In-silico designing of a multi-epitope vaccine against SARS-CoV2 and studying the interaction of the vaccine with Alpha, Beta, Delta, and Omicron variants of concern.

ABSTRACT

BACKGROUND: The sudden appearance of the SARS-CoV2 virus has almost changed the future of vaccine development. There have been many different approaches to vaccination; among them, computational vaccinology in the form of multi-epitope vaccines with excellent immunological properties and minimal contamination or other adverse reactions has emerged as a promising strategy with a lot of room for further study in this area. OBJECTIVE: Designing a multi-epitope vaccine from the spike protein of SARS-CoV2 based on immunoinformatics and in-silico techniques. Evaluating the binding affinity of the constructed vaccine against the major variants of concern (alpha, beta, delta, and omicron) using docking studies. METHOD: The potential antigenic, immunogenic, and non-allergic T-cell epitopes were thoroughly explored using IEDB, NetCTL1.2, and NetMHCII pan 3.2 servers. The best suitable linker was identified using the ExPASy Protparam tool and VERIFY 3D. The 3D model of the vaccine was developed by RaptorX and the model was validated using ERRAT, Z-score, and Ramachandran Plot.
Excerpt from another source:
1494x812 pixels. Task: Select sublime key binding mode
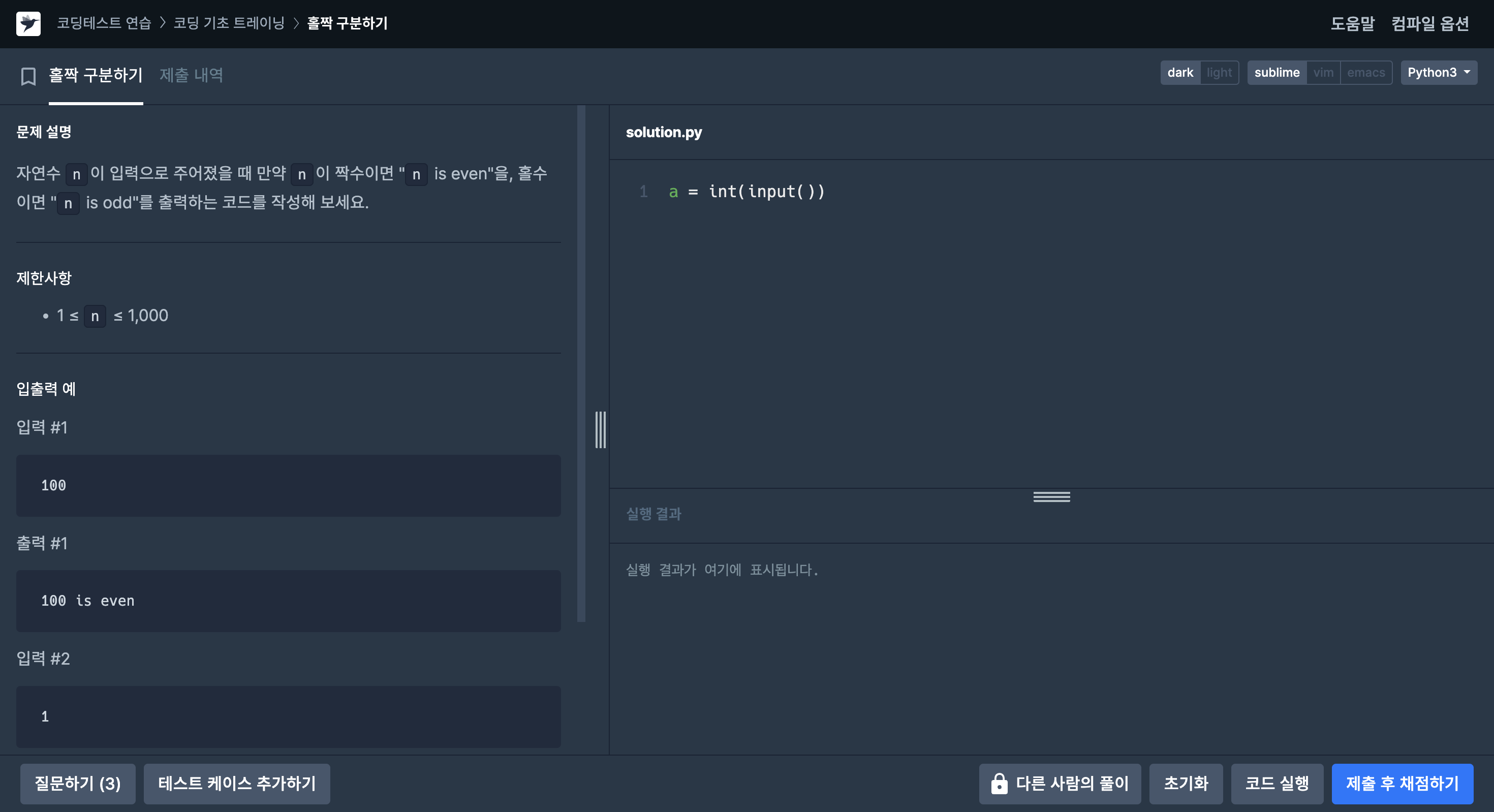(1277, 73)
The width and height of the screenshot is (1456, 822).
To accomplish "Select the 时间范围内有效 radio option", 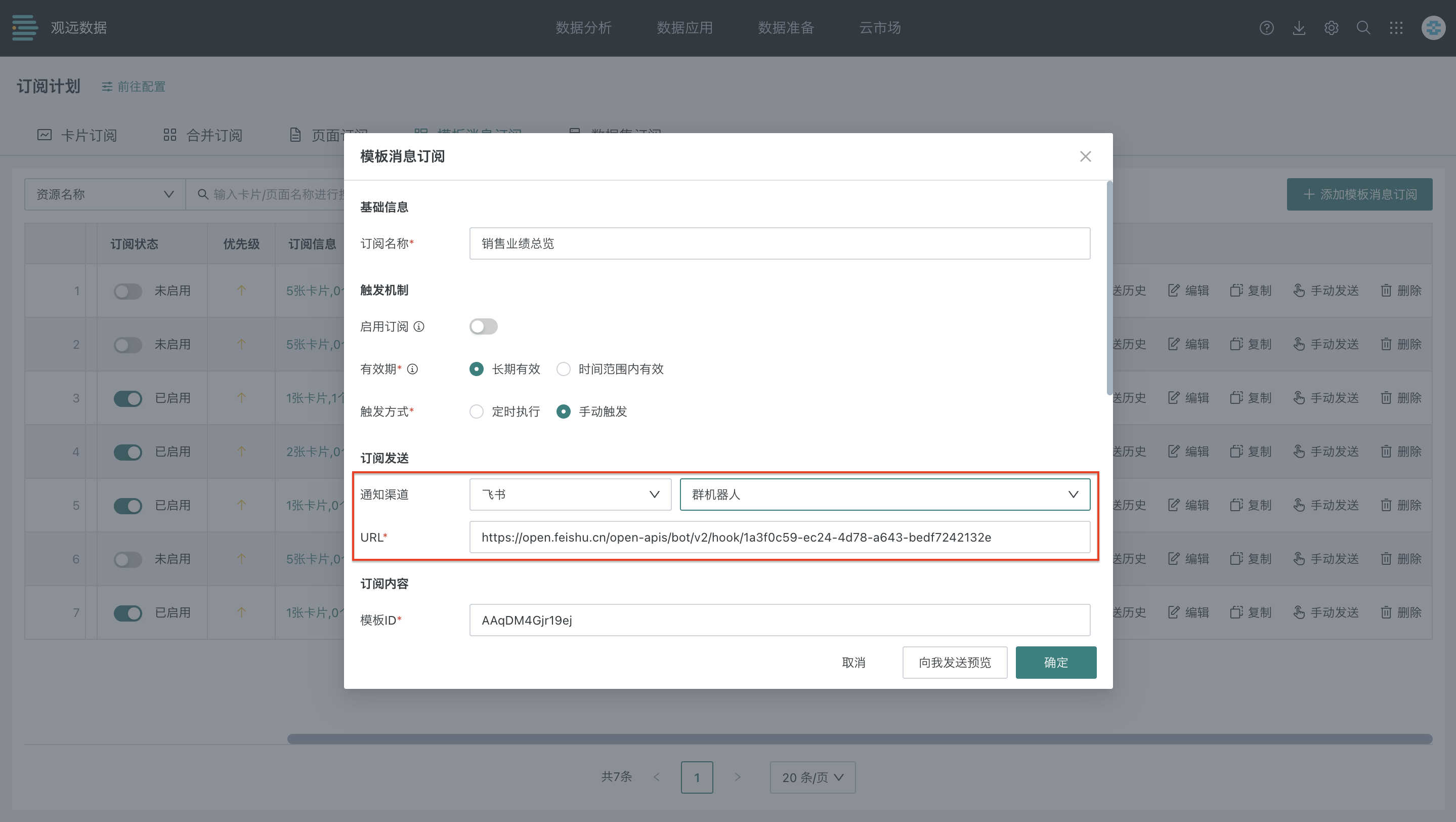I will click(564, 369).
Docking studies of the vaccine with TLR-2, 3, 4, and 7 and alpha, beta, delta, and omicron variants were performed using HADDOCK 2.4. RESULTS: The vaccine construct showed good antigenic, and immunogenic scores and was non-allergic as well. The model was capable of binding to all four selected Toll-like receptors. Docking scores with variants were also promising. CONCLUSION: All the variants showed good binding ability with the vaccine construct. Interaction with the alpha variant was found to be the most intense followed by delta, beta, and omicron.